Re: comments on MathML last call from David Carlisle on 2003-05-08 (www-math@w3.org from May 2003)

From: David Carlisle <davidc@nag.co.uk>
Date: Thu, 8 May 2003 09:55:42 +0100
To: duerst@w3.org
CC: www-math@w3.org, w3c-i18n-ig@w3.org
Message-Id: <200305080855.JAA28186@penguin.nag.co.uk>
Martin, thanks for your coments.

> This is currently a personal review.

Likewise this is a personal response (A group response will follow once
we've had time discuss any issues raised).


> Overall: It would be extremely nice to have an index of elements
> and attributes. Given all the technology used for producing the
> spec, this shouldn't be a problem at all.

I've wondered about that in the past.
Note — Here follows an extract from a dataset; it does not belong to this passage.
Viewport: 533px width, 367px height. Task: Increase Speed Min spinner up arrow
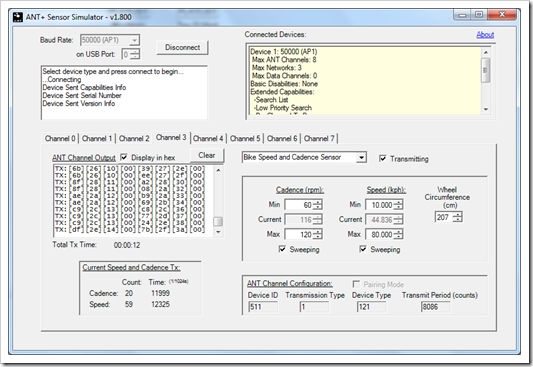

I think the main worry was
increasing the size of an already large spec, but I may see what can be
generated and see if the working group like any of the results. it is
certainly true that every reference to an element or attribute is marked up
and could be indexed, although  to make a _good_ index would probably
require a lot of work to distinguish defining or main uses, as opposed
to examples, flag ranges which should be indexed as a block, etc I
suspect that would not be possible at this time.



> "In practice, non-ASCII characters will typically be represented by entity 
> references."
>
> This sentence should be removed. 

I agree (but note this is a personal response).


> If you want
> an easy way out, substitute "character glyphs" with
> "characters/glyphs". This at least makes it clear that
> these are two different things.

The wording could be improved, but I think characters/glyphs would
actually be worse as it implies two different things. mglyph
is for accessing glyphs (representing characters) from fonts.
as opposed to the mchar element which was part of some of the mathml 2
WDs but removed before the  rec, which was an element taking a name
representing a character (as an alternative to using entities/character
data).


> It would be good to have a clear explanation of 'encoding' here,
> so that people don't confuse it with the 'encoding' pseudo-attribute
> in the XML declaration.

I'm sure we can think of a clarifying sentence to insert here.


> 6.1 Introduction [several individual comments]

This text was heavily edited in this 2nd edition to remove most
references to the use of "proposed" characters (since the main
motivation for having a 2nd edition is that these characters are now
mostly standardised (and we will just have to learn to live without the
remaining ones which didn't make it into Unicode). However you've shown
a few places where such references were missed. I'm sure this can be
easily fixed.

>> for example, encoded in Latin-1 (ISO-8859-1) then only the 
>> characters in that encoding are available directly. Unfortunately, most 
>> mathematical symbols may not be encoded as character data in this
>> way.

> The last sentence is misleading. Using UTF-8 or UTF-16, the two only
> encodings that all XML processors are required to accept, mathematical
> symbols can be encoded as character data.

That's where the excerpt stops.